Stuck in a blame game led by "big players" U.S. and China, the rest of the world should take on the climate crisis more aggressively "with or without them," says Mexican President Felipe Calderon.

That example — through such basic steps as switching out Mexico's light bulbs — will rally public opinion and bring political pressure on the biggest contributors to global warming, Calderon told The Associated Press.

"I do prefer to be very pragmatic. I don't want to spend 20 more years discussing about the procedure and about the purposes and blaming each other — developing countries blaming developed countries, and developed countries blaming developing-country big emitters, and that is a never-ending story," he said.

The Mexican leader met with the AP as the annual two-week negotiating conference of the 193-nation U.N. climate treaty opened in this Caribbean resort under a heavy shield of Mexican warships offshore and helmeted, assault rifle-armed police and soldiers onshore.

The diplomatic effort to impose stronger controls on global warming gases — carbon dioxide and other industrial, transport and agriculture gases — has been stymied by friction between the two biggest emitters, China and the United States. After a major disappointment last year at the Copenhagen climate summit, no one expects Cancun to break the deadlock and produce a far-reaching global accord. Delegates hope for progress on secondary issues, however.

The U.S. has long refused to join the rest of the industrialized world in the Kyoto Protocol, the 1997 adjunct to the climate treaty that mandated modest emissions reductions by richer nations. The Americans complained it would hurt their economy and it exempted such emerging economies as China and India.

The Chinese, for their part, have resisted pressure from the U.S. and others in recent years to take on binding commitments — not to reduce emissions, but to limit the growth in emissions. They're still too poor to risk slowing down their economy, and the rich industrial nations bear historic responsibility for past emissions, the Chinese say.

"It is very important the behavior in this matter of the big players," Calderon told AP, mentioning the U.S. and China.

"If we don't get the commitment coming from them, is it necessary to wait 10 or five or another 20 years in order to start? I think we need to start with or without them, and to show with our own example the way to go," he said in the interview after opening the conference Monday.

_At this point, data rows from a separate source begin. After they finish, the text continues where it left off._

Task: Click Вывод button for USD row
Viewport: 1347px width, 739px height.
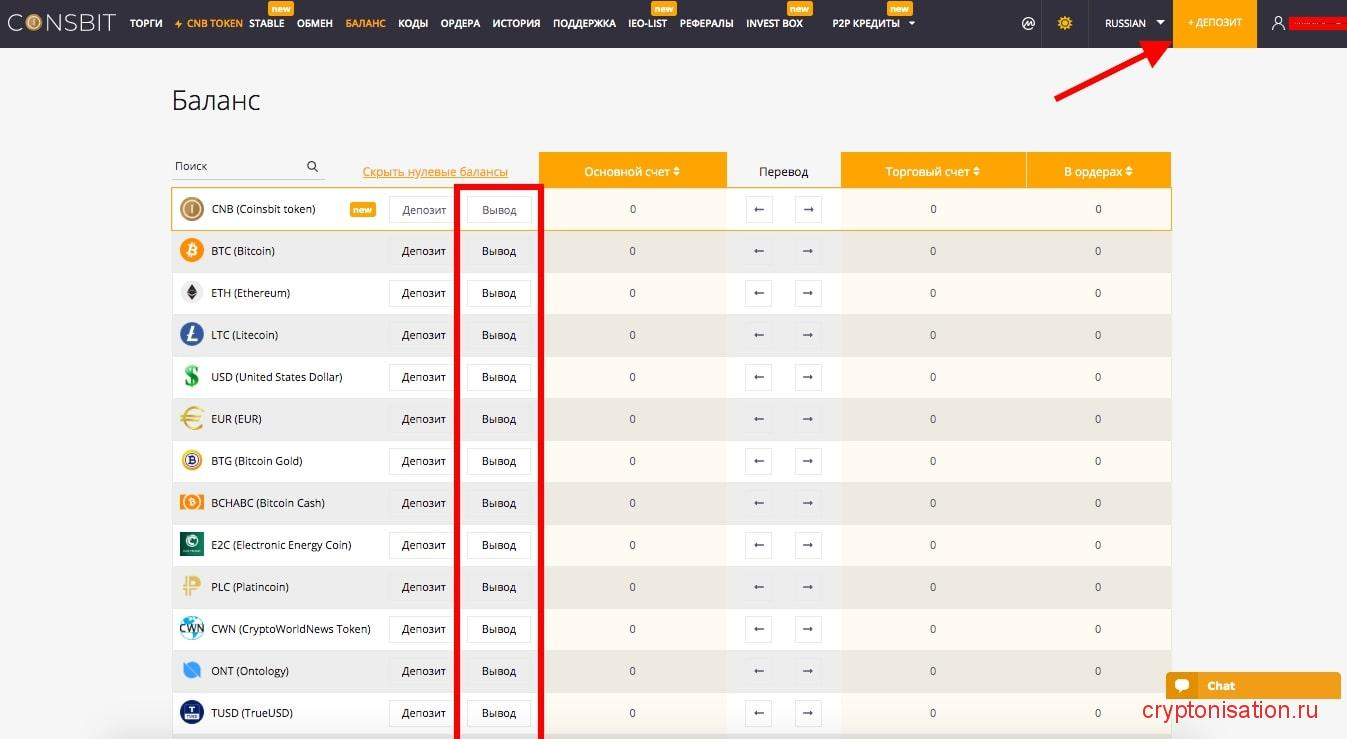Action: point(499,377)
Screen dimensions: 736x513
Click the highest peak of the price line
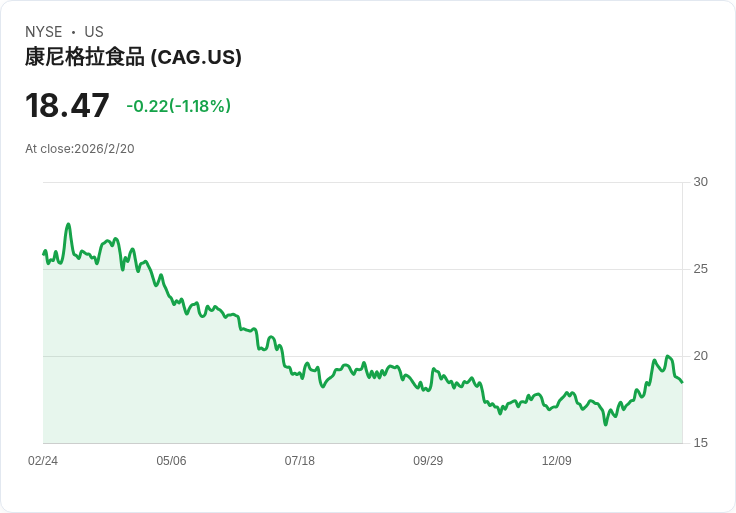pos(68,224)
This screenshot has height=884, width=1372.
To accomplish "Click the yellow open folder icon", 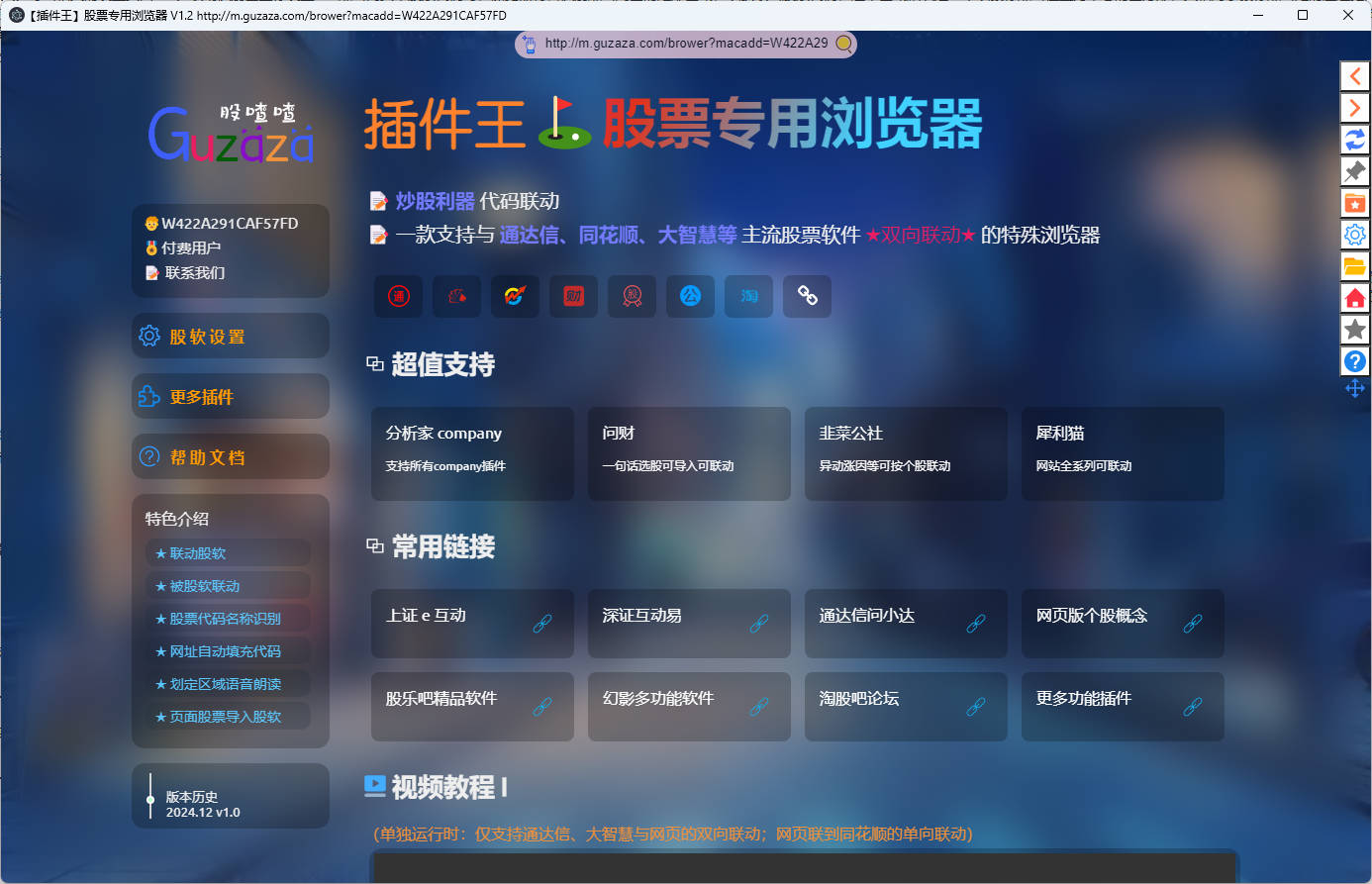I will click(x=1354, y=266).
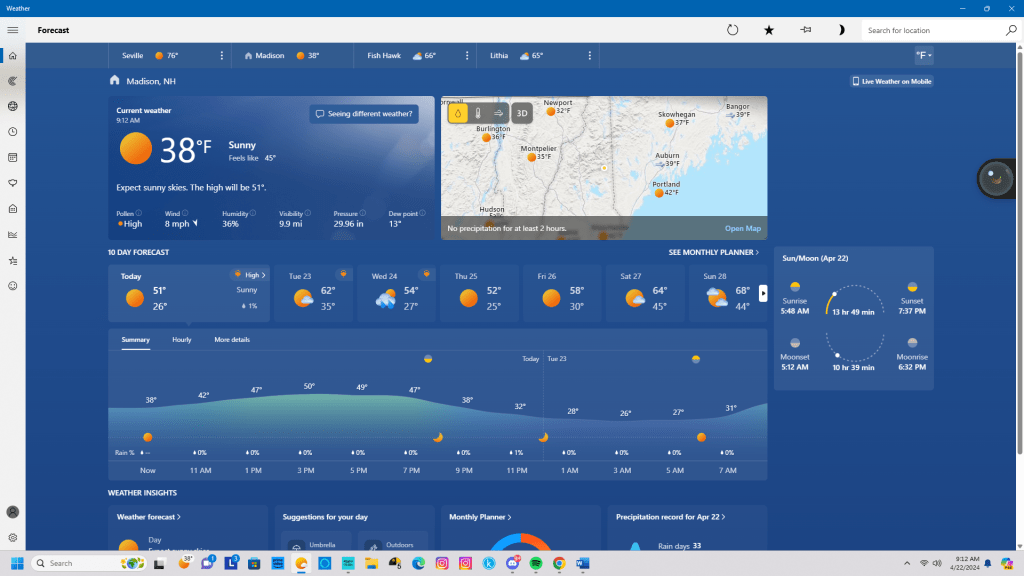Click the star Favorites icon in toolbar

[x=769, y=30]
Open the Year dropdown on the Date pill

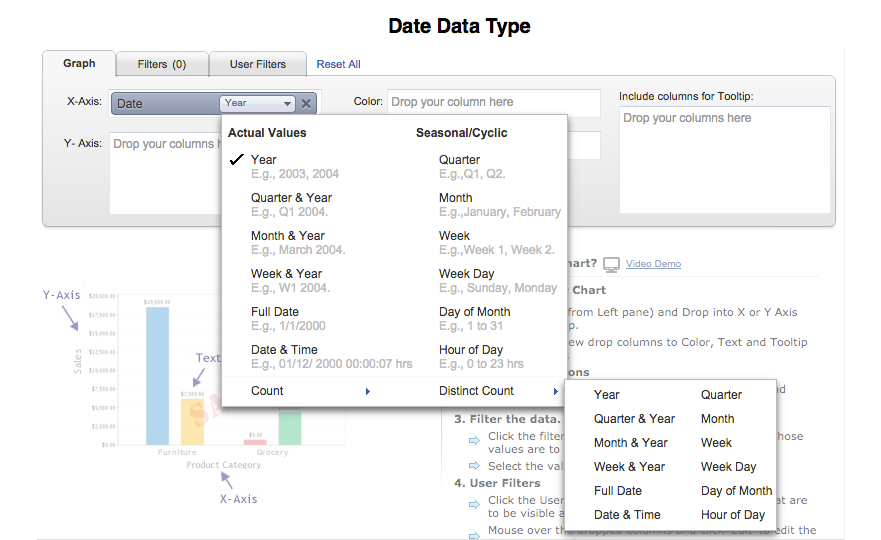point(258,103)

Calderon pointed to Mexico's own plan to switch out tens of millions of incandescent light bulbs for more energy-efficient compact fluorescent bulbs.

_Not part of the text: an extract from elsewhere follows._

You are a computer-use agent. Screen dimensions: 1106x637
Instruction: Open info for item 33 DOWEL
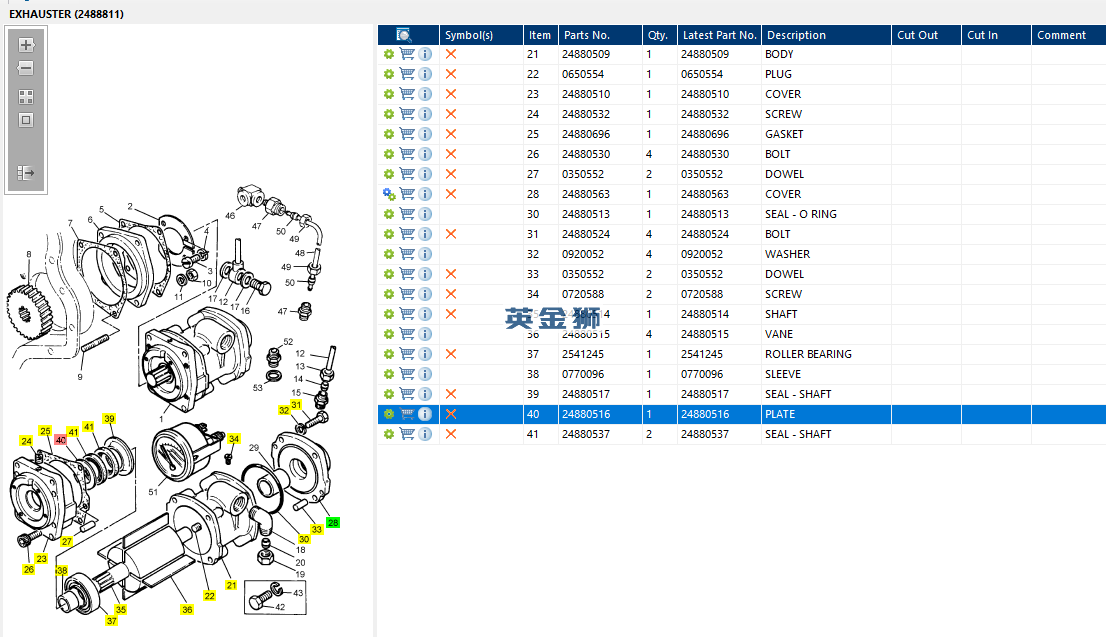(x=425, y=274)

"We're going to save a lot of money because it's very expensive, this electricity," he said.

In the first four years of his six-year presidency, Calderon, 48, has grappled above all with a life-and-death struggle with Mexican drug cartels. In the Cancun interview, however, he turned his attention to an area he knows well, as a former executive of Mexico's oil and electric companies and former Mexican energy secretary.

He said he hopes for a "very serious outcome" from the Cancun conference — decisions to establish a "green fund" to disburse aid to poorer nations to reduce their emissions and adapt to climate change; to make it cheaper for developing nations to obtain climate-friendly proprietary technology; and to finalize more elements of a complex plan to pay developing countries, including Mexico, for protecting their tropical forests.

One of the few key agreements at Copenhagen was for rich countries to funnel $30 billion over three years for "fast track" financing for poor countries needing quick help. Projects include coastal protection against seas rising rom warming; help for small farmers whose traditional crops are ruined by changing climate patterns; and aid to governments to plan for low-carbon growth.

The European Union said Tuesday it has mobilized euro2.2 billion ($2.9 billion) this year, and is on track to meet its pledge of euro7.2 billion over three years in short-term financing. Jonathan Pershing, chief U.S. negotiator, said Monday that Washington has allocated $1.7 billion for 2010.

Calderon is expected to take a personal hand next week in trying to resolve disputes over such secondary treaty issues, being debated while the world waits at least another year for an end to the gridlock on a new overall global accord to ward off the worst of climate change.

About 25 heads of government or state are expected to attend the final days of the conference, but neither President Barack Obama nor Chinese Premier Hu Jintao will be among them. Bolivian President Evo Morales, who last April led a developing world climate summit, will join the Cancun meetings Dec. 9, his country's delegation said.

U.N. experts say countries' current voluntary pledges on emissions cuts will not suffice to keep the temperature rise in check.

The last decade confirmed scientific predictions of 20 years ago that temperatures would rise and storms become more fierce, and those trends are likely to continue, Ghassam Asrar, chief of World Meteorological Organization's climate research center, said Tuesday.

The brutal heat waves that killed thousands of Europeans in 2003 and that choked Russia earlier this year will seem like average summers in the future as the Earth continues to warm, he said.